:: Tâche ::
Répondez brièvement à ces questions sur l'extrait consacré à Erich Fromm.
(a) Qui Erich Fromm élimine-t-il délibérément, et de quoi les juge-t-il responsables ?
(b) Quelle loi l'auteur accuse-t-il Erich Fromm de méconnaître totalement ?
(c) Quelle expression entre guillemets désigne ce qu'Erich Fromm ne parvient pas à envisager d'une manière réaliste ?

== Extrait présenté

Partisan d’une réalisation directe des objectifs socialistes, Erich Fromm se réclame de la pensée anarchiste, qu’il prive cependant de sa seule rationalité possible : la pratique de la violence préalable, et tombe, alors, dans un puéril réformisme social-démocrate. Du marxisme, il ne retient que la conception de l’authenticité humaine et les concepts permettant de juger la société capitaliste en terme d’aliénation : tout Marx, hormis le révolutionnaire, ce qui est tout de même beaucoup ! C’est ainsi qu’il élimine délibérément Lénine et sa dictatude du prolétariat, en les considérant comme responsables de la dégénérescence stalinienne.

Une idée, cependant, retient l’attention : celle qui affirme, puisque les causes du mal sont multiples et imbriquées entre elles, « la nécessité’ de changements simultanés à l’intérieur de chaque domaine. Tout changement, lit-on, serait en effet rendu inefficace par la concentration des efforts dans un seul domaine, à l’exclusion des autres. Et c’est bien là que semble reposer l’un des obstacles majeurs aux progrès de  l’humanité…. Il est incontestable qu’un seul pas en avant accompli en même temps dans tous les domaines, entraînerait des résultats plus durables et d’une plus grande portée, qu’une avance souvent précaire réalisée en un seul domaine. Des milliers d’années marquées par les échecs successifs de « progrès isolés » devraient nous fournir une convaincante leçon ». Il semble qu’en refusant la théorie du socialisme dans un seul domaine, aussi pernicieuse que celle du socialisme dans un seul pays, Erich Fromm ait bien vu le danger de toute prise de position visant à « unidimensionnaliser » l’homme et la société, qu’il s’agisse de l’économisme, de l’idéalisme ou encore du nationalisme. Mais parler de simultanéité d’évolution dans tous les domaines (comme dans tous les pays) témoigne d’une méconnaissance totale de la loi du développement inégal selon laquelle l’évolution s’opère, dans chaque domaine (ou pays) à des rythmes différents, s’engage d’abord dans un domaine (ou un pays) particulier avant de se répercuter plus ou moins rapidement dans d’autres domaines (ou pays) où se produira un nouveau débordement vers un degré d’évolution supérieur.

C’est, en fait, une profonde ignorance des phénomènes politiques, de la nécessaire lutte des classes et des systèmes idéologiques pour le pouvoir, des principes du matérialisme historique et de la dialectique, qui empêche Erich Fromm d’envisager d’une manière réaliste « les voies qui mènent à la santé ».

====
== Contenu des données

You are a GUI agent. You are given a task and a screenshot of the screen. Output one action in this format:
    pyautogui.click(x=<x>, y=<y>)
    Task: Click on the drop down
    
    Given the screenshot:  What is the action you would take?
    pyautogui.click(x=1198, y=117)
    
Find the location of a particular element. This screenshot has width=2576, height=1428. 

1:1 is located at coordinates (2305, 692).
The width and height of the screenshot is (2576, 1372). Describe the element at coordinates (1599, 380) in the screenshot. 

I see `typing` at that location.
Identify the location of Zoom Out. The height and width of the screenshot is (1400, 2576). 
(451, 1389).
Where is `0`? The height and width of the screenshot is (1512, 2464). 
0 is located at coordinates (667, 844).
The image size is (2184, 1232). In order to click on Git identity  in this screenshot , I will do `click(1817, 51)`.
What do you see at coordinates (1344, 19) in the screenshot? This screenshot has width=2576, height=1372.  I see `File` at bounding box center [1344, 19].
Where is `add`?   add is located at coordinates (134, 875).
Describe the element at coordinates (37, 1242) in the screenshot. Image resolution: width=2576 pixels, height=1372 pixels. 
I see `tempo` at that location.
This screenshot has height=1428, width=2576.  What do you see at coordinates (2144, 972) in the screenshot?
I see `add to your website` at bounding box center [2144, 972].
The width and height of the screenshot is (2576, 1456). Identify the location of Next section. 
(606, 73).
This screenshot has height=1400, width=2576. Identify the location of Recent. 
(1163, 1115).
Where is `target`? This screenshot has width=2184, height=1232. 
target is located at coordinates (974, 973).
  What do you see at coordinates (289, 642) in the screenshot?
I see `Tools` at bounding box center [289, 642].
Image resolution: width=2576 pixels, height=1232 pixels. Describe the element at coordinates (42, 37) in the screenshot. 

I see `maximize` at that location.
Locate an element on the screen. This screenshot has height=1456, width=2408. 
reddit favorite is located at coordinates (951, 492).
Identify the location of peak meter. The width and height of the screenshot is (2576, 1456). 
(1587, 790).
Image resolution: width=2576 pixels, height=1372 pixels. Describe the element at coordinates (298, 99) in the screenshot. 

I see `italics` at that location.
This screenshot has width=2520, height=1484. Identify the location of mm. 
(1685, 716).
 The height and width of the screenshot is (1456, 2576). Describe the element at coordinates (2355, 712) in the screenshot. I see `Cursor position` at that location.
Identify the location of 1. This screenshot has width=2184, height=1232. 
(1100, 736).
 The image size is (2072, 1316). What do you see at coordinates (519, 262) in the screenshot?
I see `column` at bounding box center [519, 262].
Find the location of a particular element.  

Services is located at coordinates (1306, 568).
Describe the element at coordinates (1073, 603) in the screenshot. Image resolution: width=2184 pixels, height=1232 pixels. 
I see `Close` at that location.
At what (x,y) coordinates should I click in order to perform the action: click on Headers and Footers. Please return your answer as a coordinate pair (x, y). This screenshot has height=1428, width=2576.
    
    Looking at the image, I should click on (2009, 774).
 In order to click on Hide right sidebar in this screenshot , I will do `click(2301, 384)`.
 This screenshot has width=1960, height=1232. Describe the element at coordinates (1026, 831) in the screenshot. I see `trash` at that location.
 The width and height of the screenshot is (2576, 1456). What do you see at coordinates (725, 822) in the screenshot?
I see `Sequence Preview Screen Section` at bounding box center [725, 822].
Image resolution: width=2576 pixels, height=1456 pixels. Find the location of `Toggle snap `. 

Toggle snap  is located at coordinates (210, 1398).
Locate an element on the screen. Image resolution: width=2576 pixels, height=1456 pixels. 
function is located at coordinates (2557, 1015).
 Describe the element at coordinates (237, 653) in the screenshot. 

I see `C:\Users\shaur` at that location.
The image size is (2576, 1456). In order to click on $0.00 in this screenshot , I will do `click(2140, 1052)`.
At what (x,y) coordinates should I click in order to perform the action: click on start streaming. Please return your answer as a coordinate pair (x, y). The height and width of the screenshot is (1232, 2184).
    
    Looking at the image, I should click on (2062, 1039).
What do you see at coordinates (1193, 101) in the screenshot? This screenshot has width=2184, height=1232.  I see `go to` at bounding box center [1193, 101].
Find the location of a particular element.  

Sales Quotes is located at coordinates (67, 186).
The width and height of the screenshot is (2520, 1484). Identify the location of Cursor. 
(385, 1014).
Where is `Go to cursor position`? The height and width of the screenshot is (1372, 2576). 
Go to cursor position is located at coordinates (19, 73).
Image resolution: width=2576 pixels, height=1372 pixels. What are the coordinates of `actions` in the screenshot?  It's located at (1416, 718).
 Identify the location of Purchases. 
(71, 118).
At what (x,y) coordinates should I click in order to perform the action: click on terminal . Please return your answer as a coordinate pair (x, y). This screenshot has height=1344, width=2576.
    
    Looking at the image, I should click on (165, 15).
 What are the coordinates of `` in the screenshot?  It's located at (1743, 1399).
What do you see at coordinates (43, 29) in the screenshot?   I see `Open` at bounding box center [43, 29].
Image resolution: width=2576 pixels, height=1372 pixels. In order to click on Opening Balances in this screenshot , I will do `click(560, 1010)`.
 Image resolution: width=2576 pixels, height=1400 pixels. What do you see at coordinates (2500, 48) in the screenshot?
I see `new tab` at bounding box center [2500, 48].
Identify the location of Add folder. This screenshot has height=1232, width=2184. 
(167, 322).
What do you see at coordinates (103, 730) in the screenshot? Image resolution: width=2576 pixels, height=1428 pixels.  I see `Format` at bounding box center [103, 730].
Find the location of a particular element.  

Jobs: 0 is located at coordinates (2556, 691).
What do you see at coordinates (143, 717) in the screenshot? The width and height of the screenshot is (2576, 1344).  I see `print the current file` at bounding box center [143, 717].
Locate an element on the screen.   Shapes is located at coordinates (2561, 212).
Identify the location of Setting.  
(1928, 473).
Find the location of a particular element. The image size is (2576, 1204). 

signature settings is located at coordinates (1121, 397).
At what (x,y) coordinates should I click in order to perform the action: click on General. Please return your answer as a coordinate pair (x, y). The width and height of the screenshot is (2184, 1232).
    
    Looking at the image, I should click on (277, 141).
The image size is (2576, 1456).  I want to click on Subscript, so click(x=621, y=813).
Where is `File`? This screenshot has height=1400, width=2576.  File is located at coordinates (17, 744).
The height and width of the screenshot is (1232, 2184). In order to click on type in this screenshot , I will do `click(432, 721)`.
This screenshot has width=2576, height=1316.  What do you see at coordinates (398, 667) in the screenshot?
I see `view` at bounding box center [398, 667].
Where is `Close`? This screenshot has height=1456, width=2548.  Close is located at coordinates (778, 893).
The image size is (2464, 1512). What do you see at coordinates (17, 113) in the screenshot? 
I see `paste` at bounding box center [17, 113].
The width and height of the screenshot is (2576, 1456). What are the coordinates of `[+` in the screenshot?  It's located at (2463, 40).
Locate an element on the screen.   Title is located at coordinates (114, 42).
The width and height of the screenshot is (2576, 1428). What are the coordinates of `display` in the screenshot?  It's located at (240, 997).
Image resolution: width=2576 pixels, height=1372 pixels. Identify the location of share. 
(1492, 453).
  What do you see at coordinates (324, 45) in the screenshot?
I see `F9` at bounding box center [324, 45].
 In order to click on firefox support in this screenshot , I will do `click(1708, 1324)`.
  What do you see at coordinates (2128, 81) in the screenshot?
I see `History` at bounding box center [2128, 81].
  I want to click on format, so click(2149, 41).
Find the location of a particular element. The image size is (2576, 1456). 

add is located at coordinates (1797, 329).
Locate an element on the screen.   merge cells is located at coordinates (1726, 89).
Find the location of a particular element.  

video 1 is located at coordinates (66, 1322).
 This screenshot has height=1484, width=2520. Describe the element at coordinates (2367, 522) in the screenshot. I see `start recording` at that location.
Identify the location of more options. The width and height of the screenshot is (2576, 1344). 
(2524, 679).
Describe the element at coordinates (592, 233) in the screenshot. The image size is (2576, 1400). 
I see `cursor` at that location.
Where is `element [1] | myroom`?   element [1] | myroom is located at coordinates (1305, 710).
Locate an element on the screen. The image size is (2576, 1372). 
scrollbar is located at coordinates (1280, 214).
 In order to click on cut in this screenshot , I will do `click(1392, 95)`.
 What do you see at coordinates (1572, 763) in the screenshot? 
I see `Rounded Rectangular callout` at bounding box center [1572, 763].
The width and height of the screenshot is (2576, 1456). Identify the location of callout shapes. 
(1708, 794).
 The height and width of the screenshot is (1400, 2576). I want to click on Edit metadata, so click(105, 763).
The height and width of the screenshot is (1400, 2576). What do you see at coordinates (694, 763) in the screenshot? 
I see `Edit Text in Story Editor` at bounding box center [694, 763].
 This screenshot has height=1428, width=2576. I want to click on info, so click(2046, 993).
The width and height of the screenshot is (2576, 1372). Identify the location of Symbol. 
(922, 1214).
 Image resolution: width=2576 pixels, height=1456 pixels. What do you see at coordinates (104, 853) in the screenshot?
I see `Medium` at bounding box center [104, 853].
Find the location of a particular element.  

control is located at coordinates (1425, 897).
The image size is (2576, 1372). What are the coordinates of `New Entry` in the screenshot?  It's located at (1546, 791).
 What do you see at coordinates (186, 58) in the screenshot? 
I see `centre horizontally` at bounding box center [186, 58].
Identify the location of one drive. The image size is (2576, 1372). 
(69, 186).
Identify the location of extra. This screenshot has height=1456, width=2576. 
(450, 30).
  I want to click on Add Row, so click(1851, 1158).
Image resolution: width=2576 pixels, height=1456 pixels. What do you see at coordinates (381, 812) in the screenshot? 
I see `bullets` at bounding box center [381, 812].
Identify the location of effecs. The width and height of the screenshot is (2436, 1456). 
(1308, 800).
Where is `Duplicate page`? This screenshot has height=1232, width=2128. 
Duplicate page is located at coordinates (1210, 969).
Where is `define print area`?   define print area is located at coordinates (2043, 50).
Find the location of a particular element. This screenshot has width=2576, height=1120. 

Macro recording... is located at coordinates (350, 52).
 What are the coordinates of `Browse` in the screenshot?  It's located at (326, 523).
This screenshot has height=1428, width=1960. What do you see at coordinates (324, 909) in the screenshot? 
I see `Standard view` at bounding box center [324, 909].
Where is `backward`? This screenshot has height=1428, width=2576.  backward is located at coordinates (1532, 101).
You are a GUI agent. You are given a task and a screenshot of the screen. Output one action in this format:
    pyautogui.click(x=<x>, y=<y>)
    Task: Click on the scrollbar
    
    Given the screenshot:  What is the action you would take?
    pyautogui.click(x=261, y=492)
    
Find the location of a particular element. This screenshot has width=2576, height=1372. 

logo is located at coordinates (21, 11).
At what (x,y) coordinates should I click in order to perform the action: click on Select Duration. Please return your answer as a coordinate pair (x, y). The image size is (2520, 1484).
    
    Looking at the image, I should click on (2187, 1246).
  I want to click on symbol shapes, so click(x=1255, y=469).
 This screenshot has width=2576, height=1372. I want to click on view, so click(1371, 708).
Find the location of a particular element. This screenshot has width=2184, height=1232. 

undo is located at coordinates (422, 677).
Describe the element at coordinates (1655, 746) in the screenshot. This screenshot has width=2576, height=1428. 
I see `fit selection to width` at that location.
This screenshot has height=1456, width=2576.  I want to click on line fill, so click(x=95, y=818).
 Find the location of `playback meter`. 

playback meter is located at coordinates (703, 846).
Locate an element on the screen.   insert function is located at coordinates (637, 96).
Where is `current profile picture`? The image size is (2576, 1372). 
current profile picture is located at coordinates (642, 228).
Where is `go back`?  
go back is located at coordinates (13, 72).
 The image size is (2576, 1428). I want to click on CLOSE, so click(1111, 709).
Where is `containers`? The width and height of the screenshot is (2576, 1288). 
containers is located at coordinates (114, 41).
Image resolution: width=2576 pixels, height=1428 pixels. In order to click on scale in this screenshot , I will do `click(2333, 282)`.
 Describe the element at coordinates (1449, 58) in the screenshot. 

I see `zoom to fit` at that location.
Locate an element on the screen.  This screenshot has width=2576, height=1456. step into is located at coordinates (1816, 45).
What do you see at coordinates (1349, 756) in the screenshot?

====

:: Réponse ::
(a) Il élimine Lénine et sa dictature du prolétariat, qu'il juge responsables de la dégénérescence stalinienne.
(b) Il s'agit de la loi du développement inégal.
(c) C'est l'expression « les voies qui mènent à la santé ».